Der neue Flughafen Berlin Brandenburg soll wie geplant 2017 den Betrieb aufnehmen. Das teilte Berlins Regierender Bürgermeister und BER-Aufsichtsratschef Michael Müller (SPD) mit. "Obwohl es jeden Tag schwieriger und enger wird: Es ist immer noch möglich, 2016 den Bau zu beenden und 2017 zu fliegen", sagte Müller laut Tagesspiegel. Zuvor hatte es Gerüchte gegeben, der Aufsichtsrat könne den Eröffnungstermin auf 2018 verschieben.

"Wir wollen den Druck im Kessel lassen", begründete Müller die Entscheidung. Insgesamt sei die Situation auf der Baustelle mittlerweile "überschaubar und beherrschbar". Ähnlich äußerte sich BER-Geschäftsführer Karsten Mühlenfeld. "Wir alle glauben, dass es möglich ist", sagte er.

In einem Interview hatte Müller zuvor nicht ausschließen wollen, dass der Flughafen doch erst 2018 an den Start gehen könnte. "Ich glaube nicht, dass es eine entscheidende Frage ist, ob wir Ende 2017 oder vier Wochen später eröffnen", hatte Müller der Berliner Zeitung gesagt. Die Eröffnung hängt auch davon ab, wann das Bauordnungsamt des Flughafen-Landkreises Dahme-Spreewald notwendige Genehmigungen für den Umbau der komplexen Brandschutzanlage vorlegt.
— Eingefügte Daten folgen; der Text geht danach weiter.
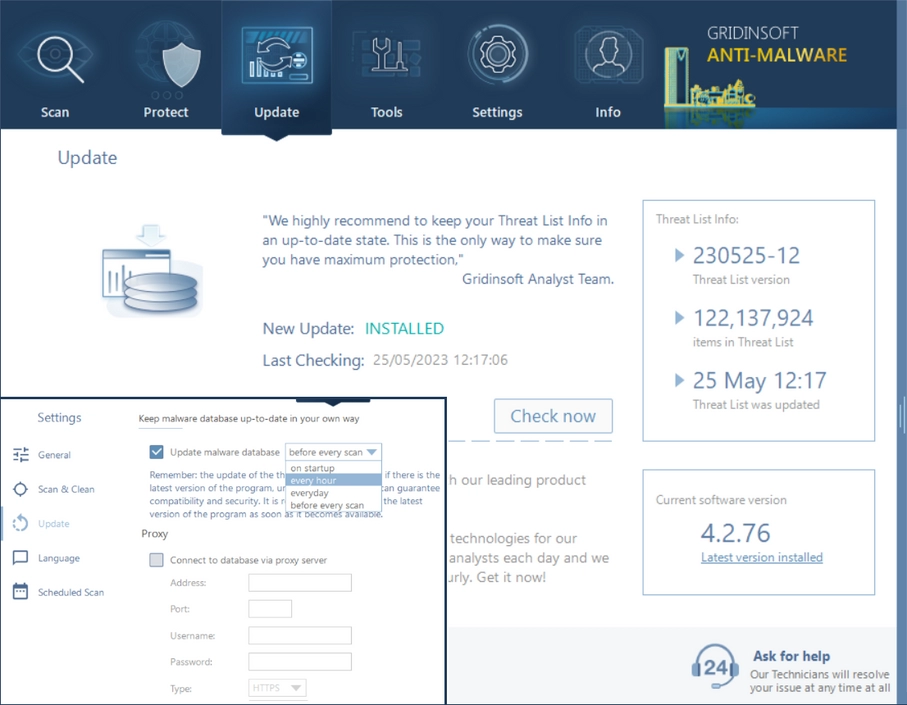Open the update frequency dropdown
Viewport: 907px width, 705px height.
(x=333, y=452)
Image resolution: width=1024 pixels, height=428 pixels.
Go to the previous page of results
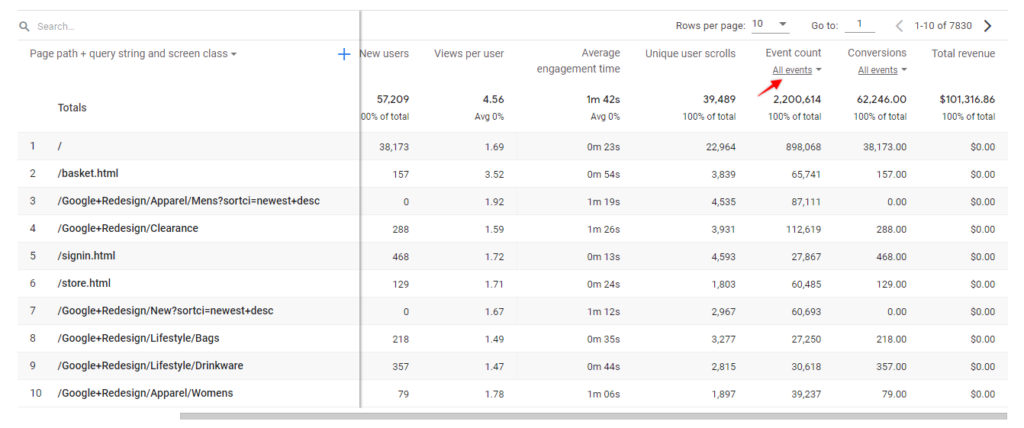(900, 26)
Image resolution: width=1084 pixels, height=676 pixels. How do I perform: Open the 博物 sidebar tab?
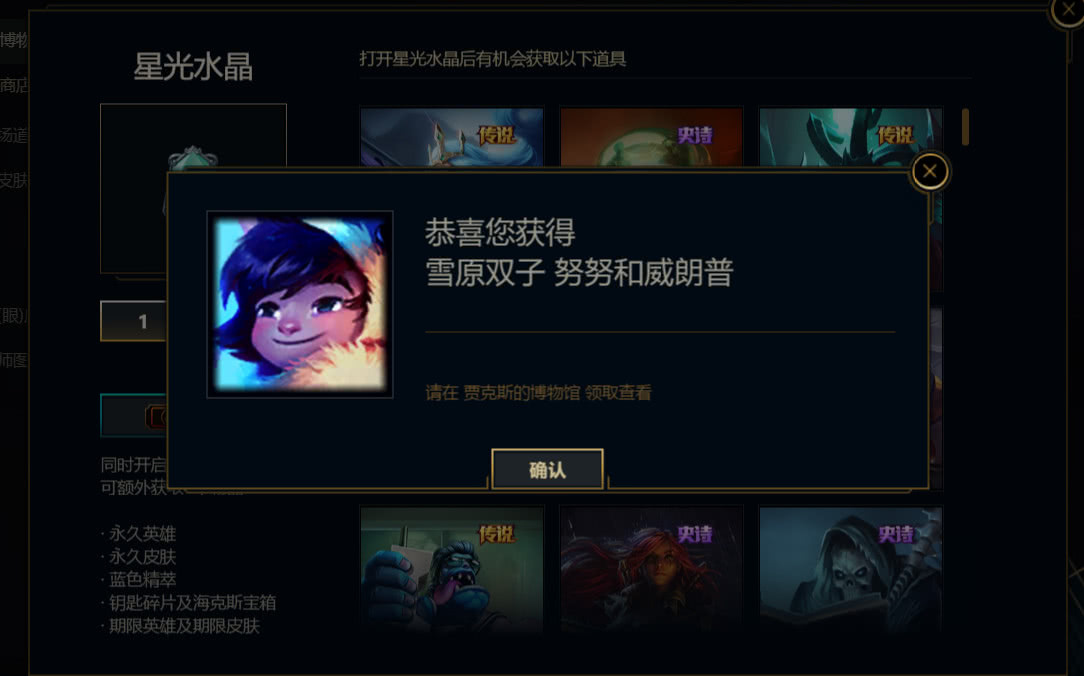13,40
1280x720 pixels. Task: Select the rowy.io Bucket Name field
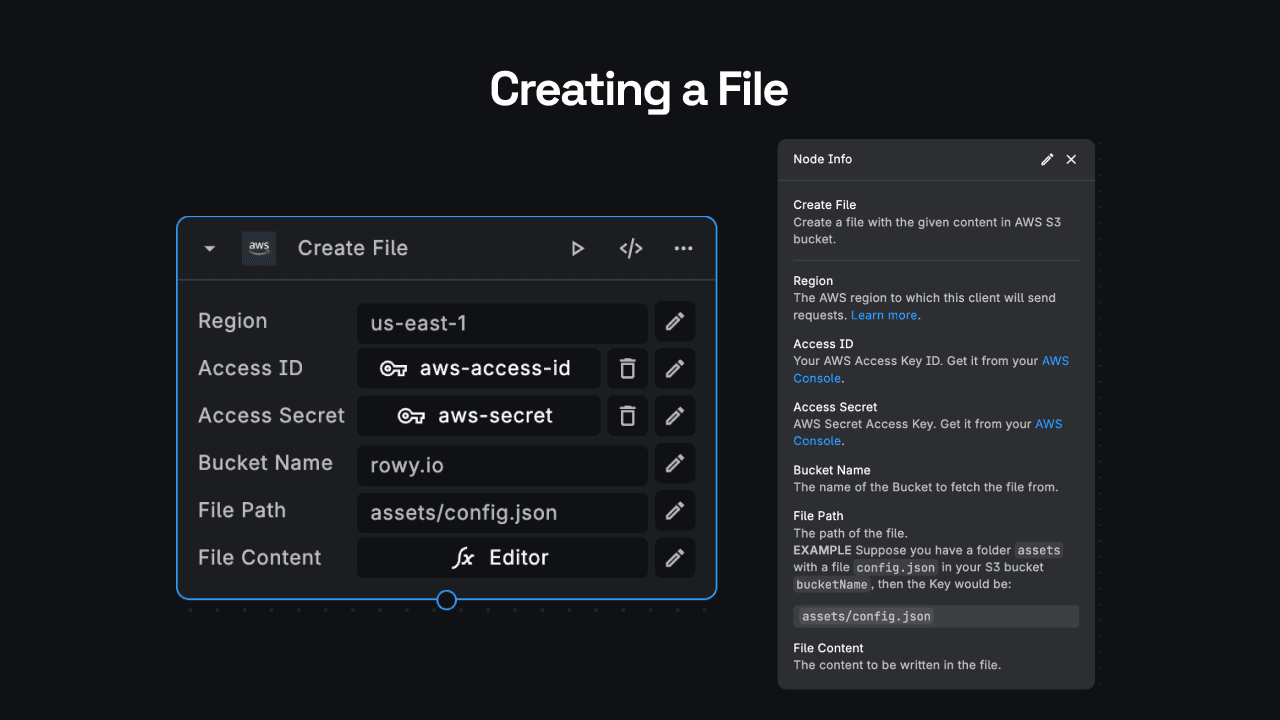[x=502, y=464]
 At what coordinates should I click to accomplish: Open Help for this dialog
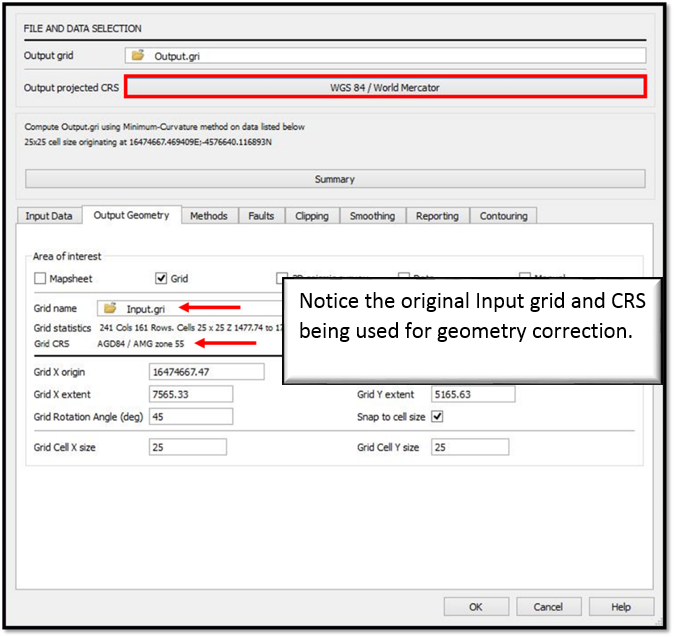[x=621, y=606]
Regelung für Regierungsterminals

Im Streit um den Standort des künftigen Regierungsterminals stellte Müller eine Einigung im Grundsatz vor. Die aus sechs Varianten gewählte Planung sieht vor, dass der Protokollbereich für Staatsgäste rund fünf Jahre nach der Eröffnung des Flughafens in Betrieb gehen kann. Die Flächen dafür, die der Flughafen für zivilen Verkehr beansprucht hatte, sollen dem Bund demnach Stück für Stück übergeben werden. Gleichzeitig werden zusätzliche Stellplätze für Flugzeuge gebaut. Über mögliche Kostensteigerungen für das Projekt soll bei der nächsten Aufsichtsratssitzung beraten werden.

Der nach Frankfurt und München drittgrößte deutsche Flughafen Berlin Brandenburg sollte eigentlich 2011 in Betrieb gehen. Vier Eröffnungstermine sind bereits geplatzt, weil die Brandschutzanlage nicht funktionierte und andere Mängel im Abfertigungsgebäude zutage traten.